**READING PASSAGE:**
Merge branch 'for-4.15' of git://git.kernel.org/pub/scm/linux/kernel/git/tj/cgroup

[sfrench/cifs-2.6.git] / include / linux / cgroup-defs.h
diff --git a/include/linux/cgroup-defs.h b/include/linux/cgroup-defs.h

index 1dff0a478b45aace3903af82883cb3bf39194774..8b7fd8eeccee26c5694530a45f8f9332aaf681c7 100644 (file)
--- a/include/linux/cgroup-defs.h
+++ b/include/linux/cgroup-defs.h
@@ -17,6 +17,7 @@
  #include <linux/refcount.h>
  #include <linux/percpu-refcount.h>
  #include <linux/percpu-rwsem.h>
+#include <linux/u64_stats_sync.h>
  #include <linux/workqueue.h>
  #include <linux/bpf-cgroup.h>
  
@@ -255,6 +256,57 @@ struct css_set {
         struct rcu_head rcu_head;
  };
  
+/*
+ * cgroup basic resource usage statistics.  Accounting is done per-cpu in
+ * cgroup_cpu_stat which is then lazily propagated up the hierarchy on
+ * reads.
+ *
+ * When a stat gets updated, the cgroup_cpu_stat and its ancestors are
+ * linked into the updated tree.  On the following read, propagation only
+ * considers and consumes the updated tree.  This makes reading O(the
+ * number of descendants which have been active since last read) instead of
+ * O(the total number of descendants).

**DATA LINES:**
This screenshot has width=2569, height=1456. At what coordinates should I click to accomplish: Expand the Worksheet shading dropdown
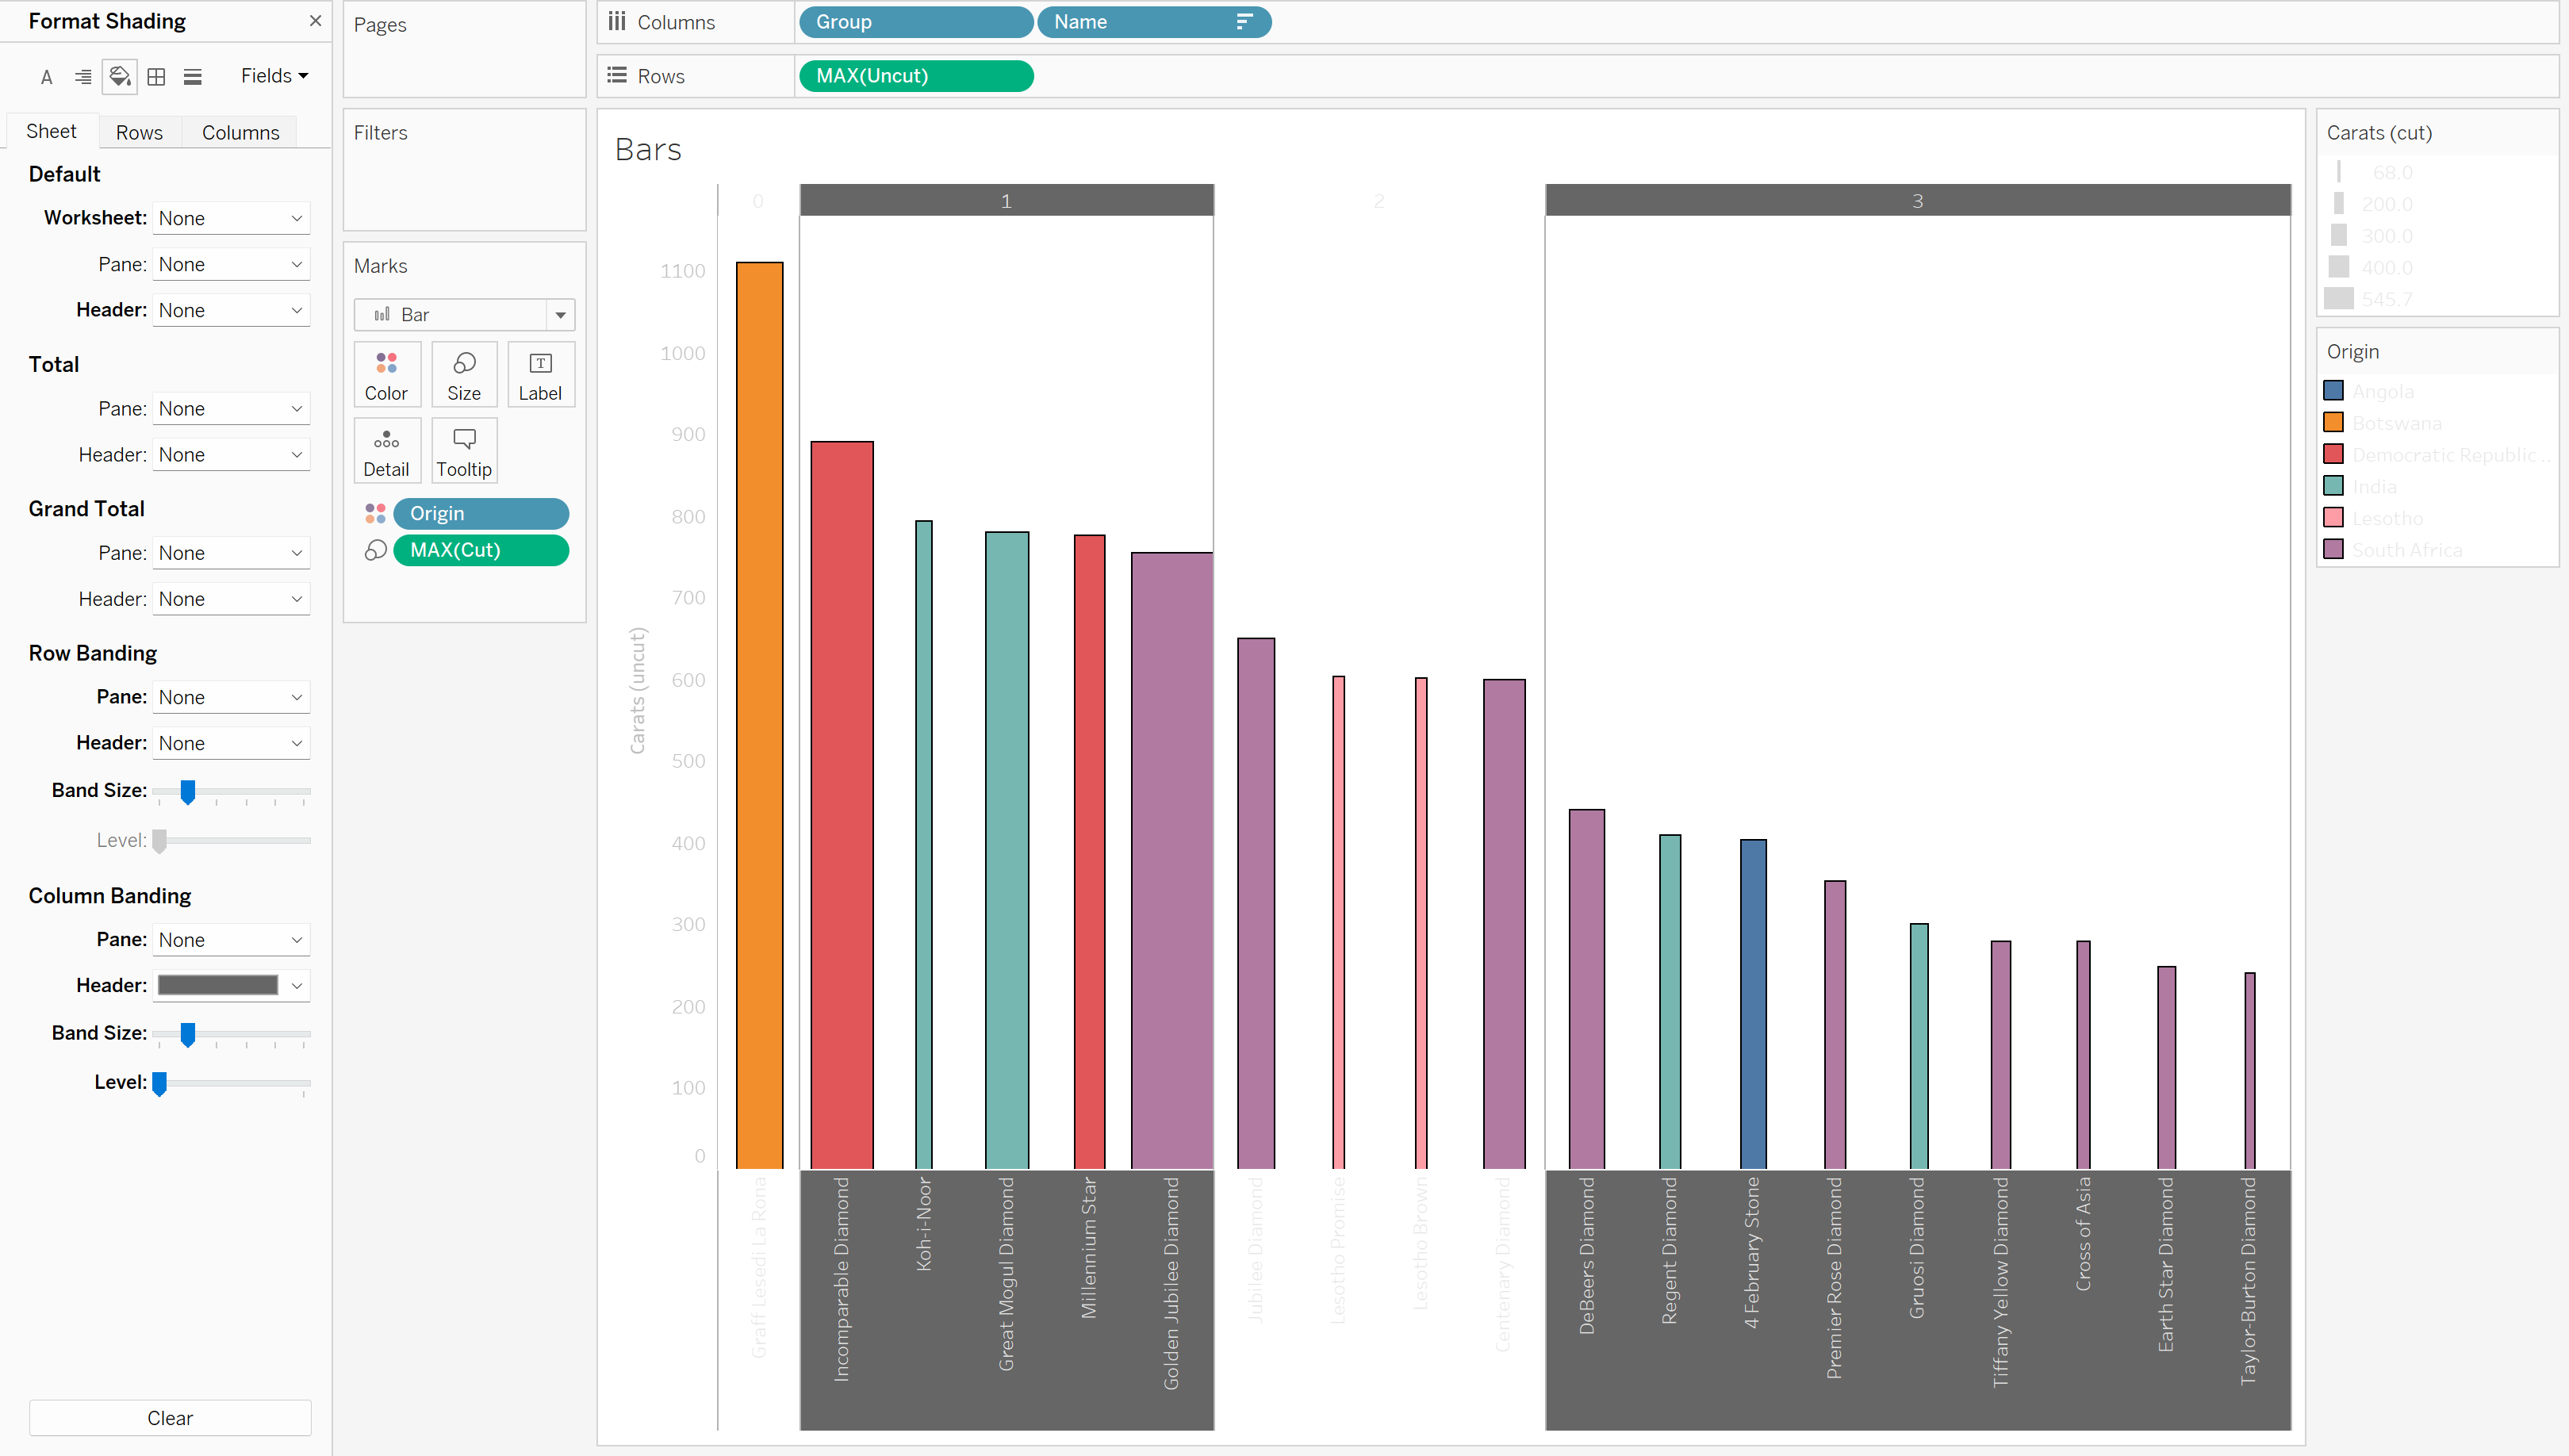point(231,218)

**TASK TO CARRY OUT:**
Carry the cgroup header diff on from where it stops. The lines above stand apart from the cgroup header diff.

**FINAL RESULT:**
+ *
+ * This is important because there can be a lot of (draining) cgroups which
+ * aren't active and stat may be read frequently.  The combination can
+ * become very expensive.  By propagating selectively, increasing reading
+ * frequency decreases the cost of each read.
+ */
+struct cgroup_cpu_stat {
+       /*
+        * ->sync protects all the current counters.  These are the only
+        * fields which get updated in the hot path.
+        */
+       struct u64_stats_sync sync;
+       struct task_cputime cputime;
+
+       /*
+        * Snapshots at the last reading.  These are used to calculate the
+        * deltas to propagate to the global counters.
+        */
+       struct task_cputime last_cputime;
+
+       /*
+        * Child cgroups with stat updates on this cpu since the last read
+        * are linked on the parent's ->updated_children through
+        * ->updated_next.
+        *
+        * In addition to being more compact, singly-linked list pointing
+        * to the cgroup makes it unnecessary for each per-cpu struct to
+        * point back to the associated cgroup.
+        *
+        * Protected by per-cpu cgroup_cpu_stat_lock.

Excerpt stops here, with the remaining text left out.